Shingo Nishimura (西村眞悟, Nishimura Shingo) is a former Japanese politician who was a member of the House of Representatives from 1993 to 2014. Nishimura is known for his negationism of Japanese war crimes committed during World War II.

==Background and career==
A native of Sakai and graduate of Kyoto University Faculty of Law, Nishimura was elected to the Diet for the first time in 1993 after an unsuccessful run the year prior.

On 2005, because of violations of the Lawyer Act, Nishimura is divested his lawyer license.
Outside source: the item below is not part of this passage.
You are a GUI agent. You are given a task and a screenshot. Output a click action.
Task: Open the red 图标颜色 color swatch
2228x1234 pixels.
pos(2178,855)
Three other members of his family have also been members of the House of Representatives:
- his father Eiichi Nishimura (1904-1971) was a former chairman of the Democratic Socialist Party - Shingo is his fourth son
- his father-in-law Okazawa Kanji
- his cousin Shozo Nishimura

==Right-wing positions==
Affiliated to the openly revisionist lobby Nippon Kaigi, Nishimura was a supporter of right-wing filmmaker Satoru Mizushima's 2007 revisionist film The Truth about Nanjing, which denied that the Nanjing Massacre ever occurred.

Nishimura was among the members of the Nippon Kaigi council at the Diet who signed a full-page advertisement in The Washington Post following the US House Resolution on comfort women. The ad denied Imperial Japan's sexual slavery system: "We must note that it is a gross and deliberate distortion of reality to contend that the Japanese army was guilty of 'coercing young women intro sexual slavery' in 'one of the largest cases of human trafficking in the 20th century'".

In a statement defending mayor of Osaka Tōru Hashimoto in May 2013, Shingo Nishimura made the controversial claim that Japan is full of Korean prostitutes, a comment that led to his expulsion from the Japan Restoration Party.

In the 2014 Japanese general election, Nishimura was defeated.